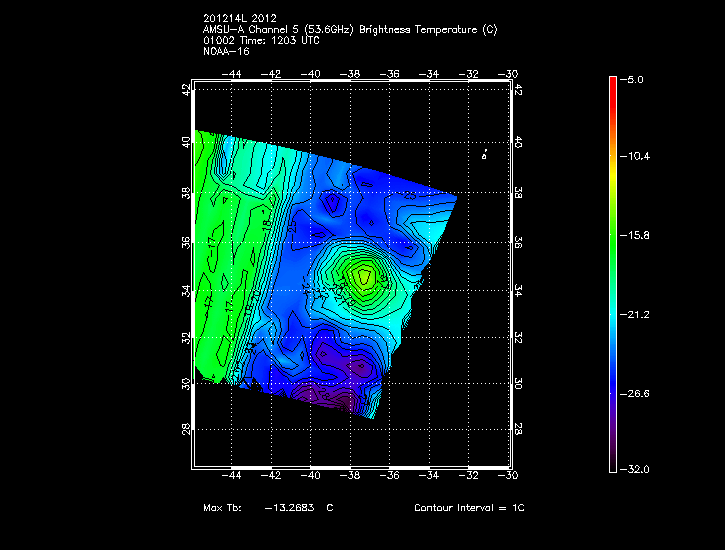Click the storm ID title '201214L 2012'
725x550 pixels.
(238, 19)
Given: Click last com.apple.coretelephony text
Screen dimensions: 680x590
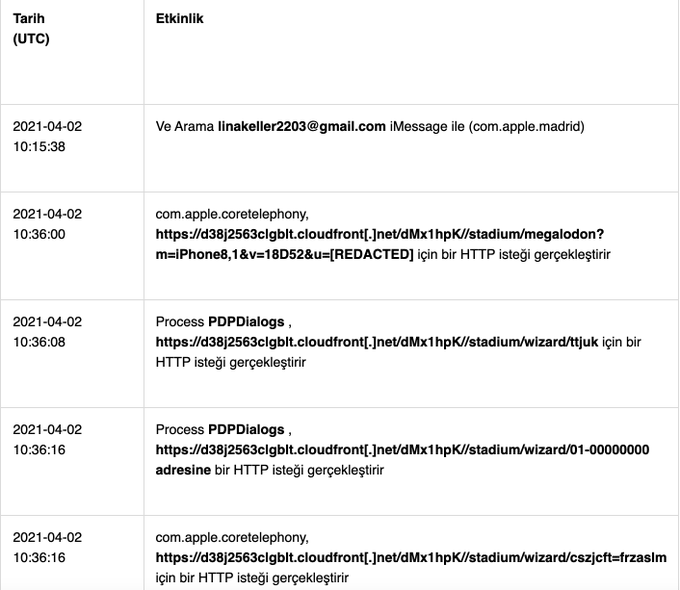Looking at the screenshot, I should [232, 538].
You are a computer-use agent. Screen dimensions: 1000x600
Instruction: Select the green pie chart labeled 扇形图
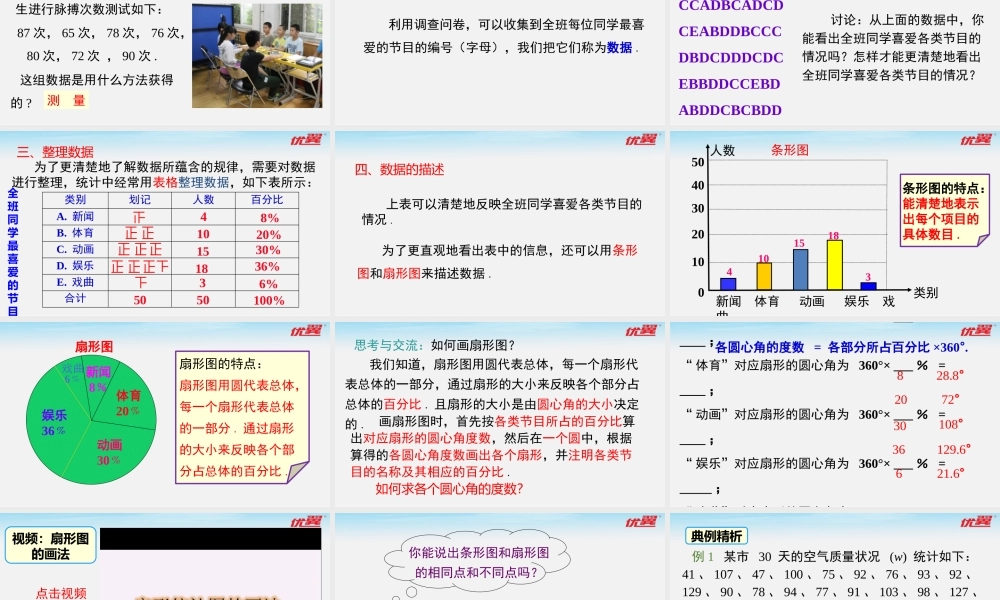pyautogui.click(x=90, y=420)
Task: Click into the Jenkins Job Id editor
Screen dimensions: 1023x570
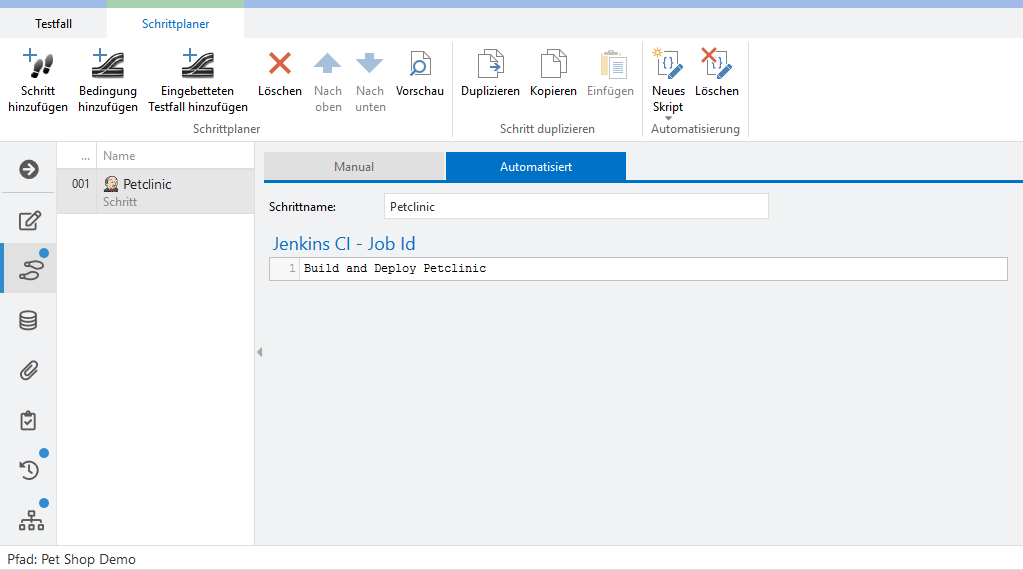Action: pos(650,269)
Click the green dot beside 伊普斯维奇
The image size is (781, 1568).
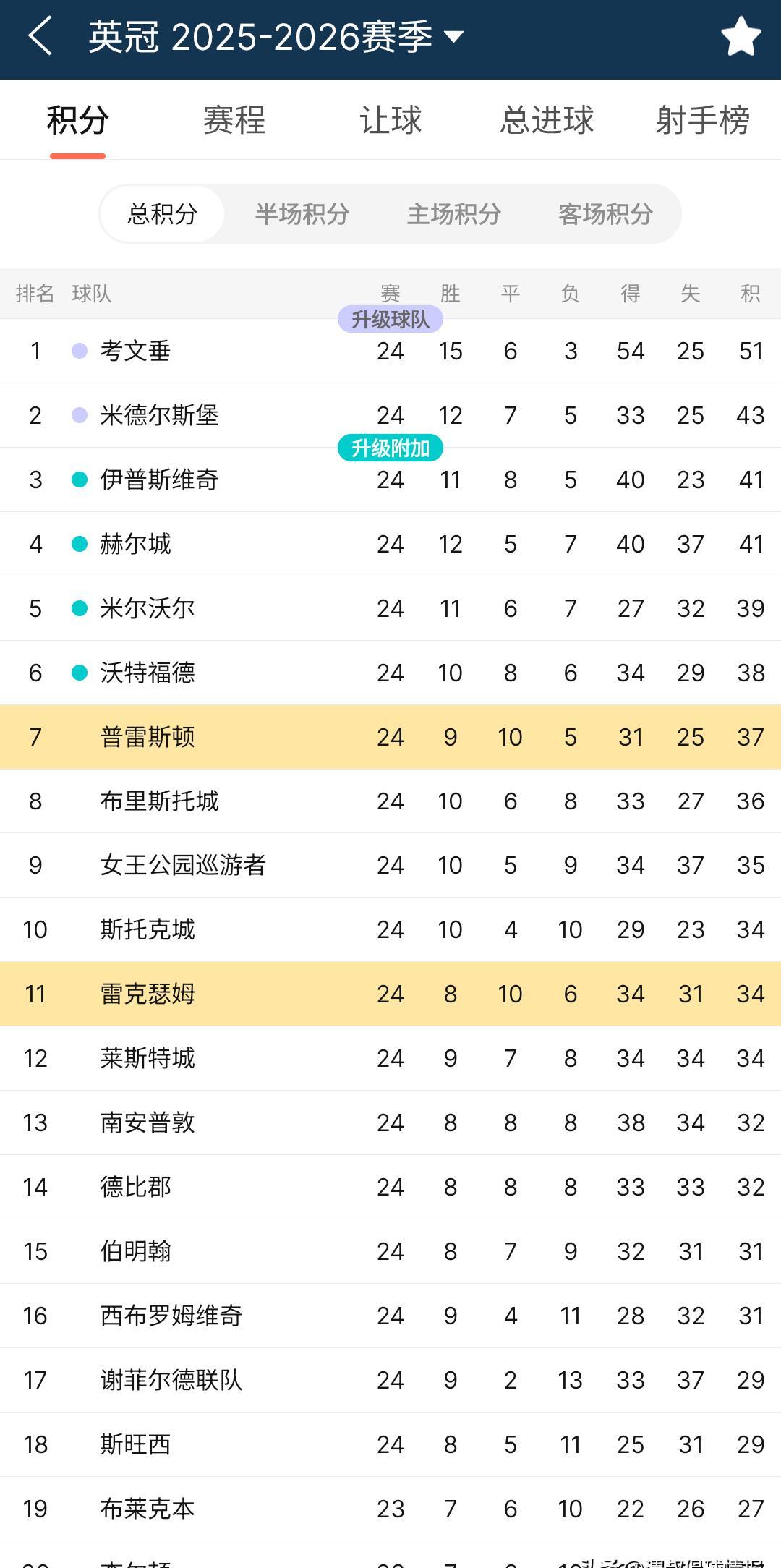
====
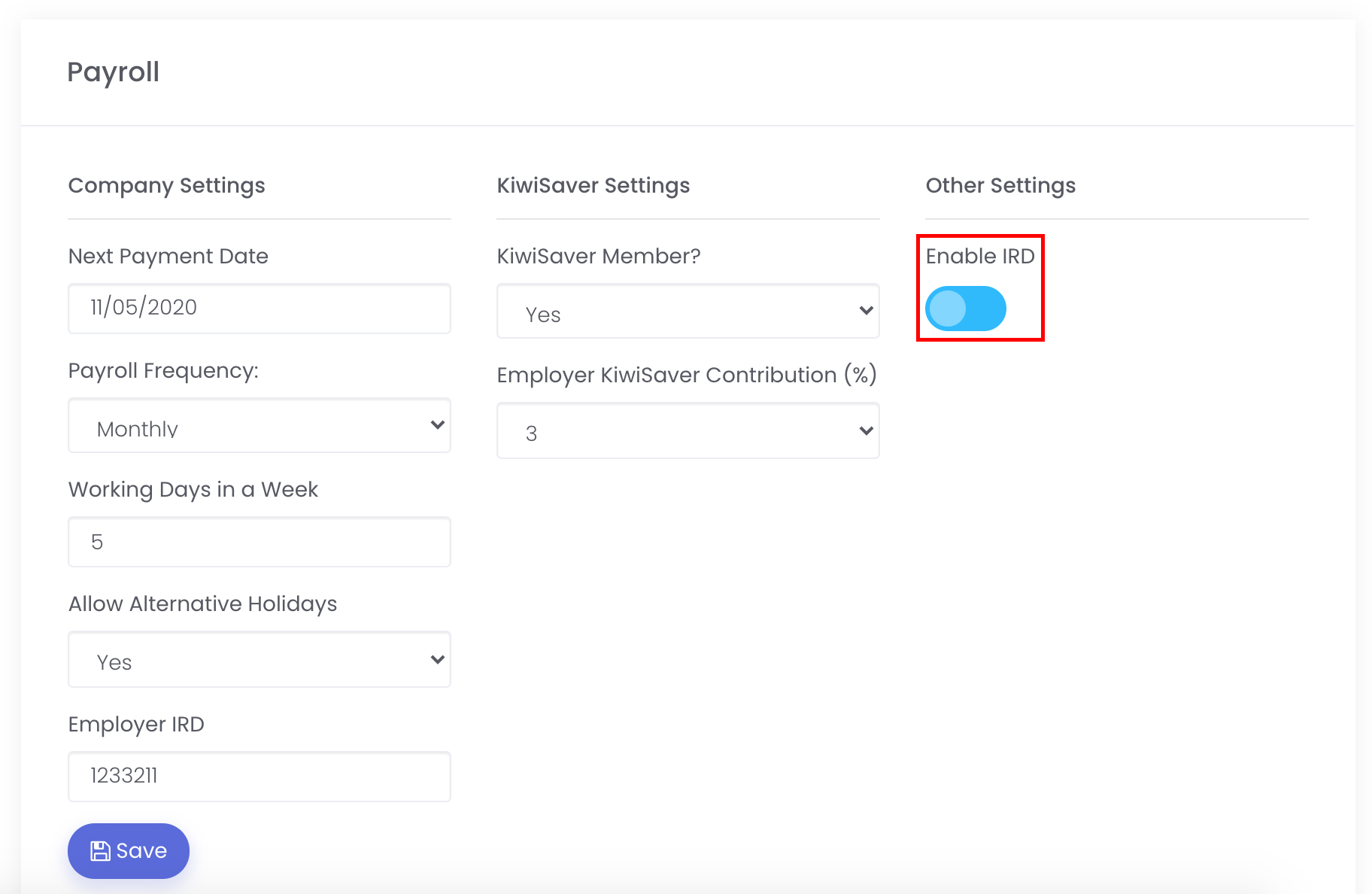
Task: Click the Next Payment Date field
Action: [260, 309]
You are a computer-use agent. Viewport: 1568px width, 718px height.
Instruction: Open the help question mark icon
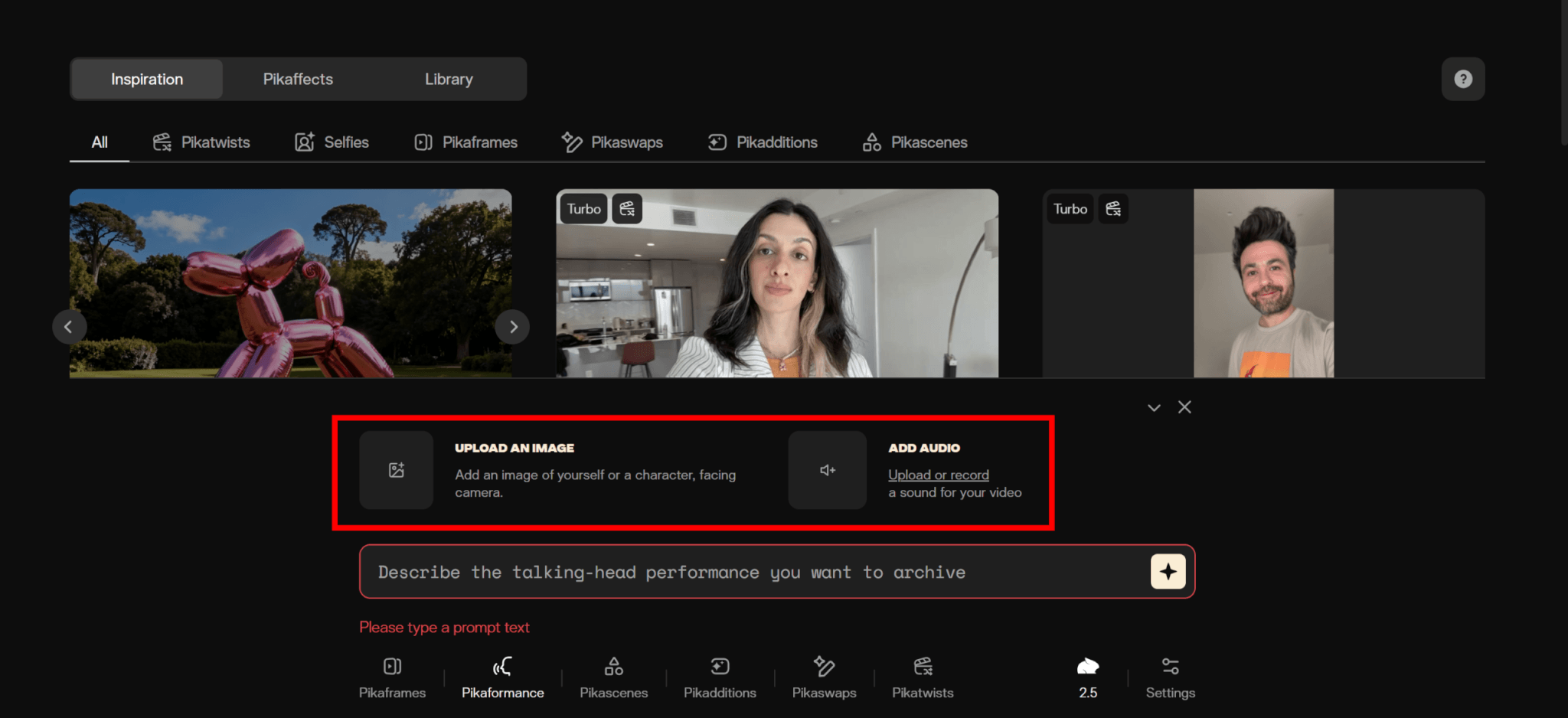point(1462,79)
====
### SHORT PROBLEM
Recast the rows from the line with "Given: Click last" up to and including the line with "Action: pos(650,269)" as a JSON list of strings, one string per line and no blank lines. Leave the pictures out of the answer.

### EXERCISE ANSWER
[
  "Given: Click last com.apple.coretelephony text",
  "Screen dimensions: 680x590",
  "Looking at the screenshot, I should [232, 538].",
  "You are a computer-use agent. Screen dimensions: 1000x600",
  "Instruction: Select the green pie chart labeled 扇形图",
  "pyautogui.click(x=90, y=420)",
  "Task: Click into the Jenkins Job Id editor",
  "Screen dimensions: 1023x570",
  "Action: pos(650,269)"
]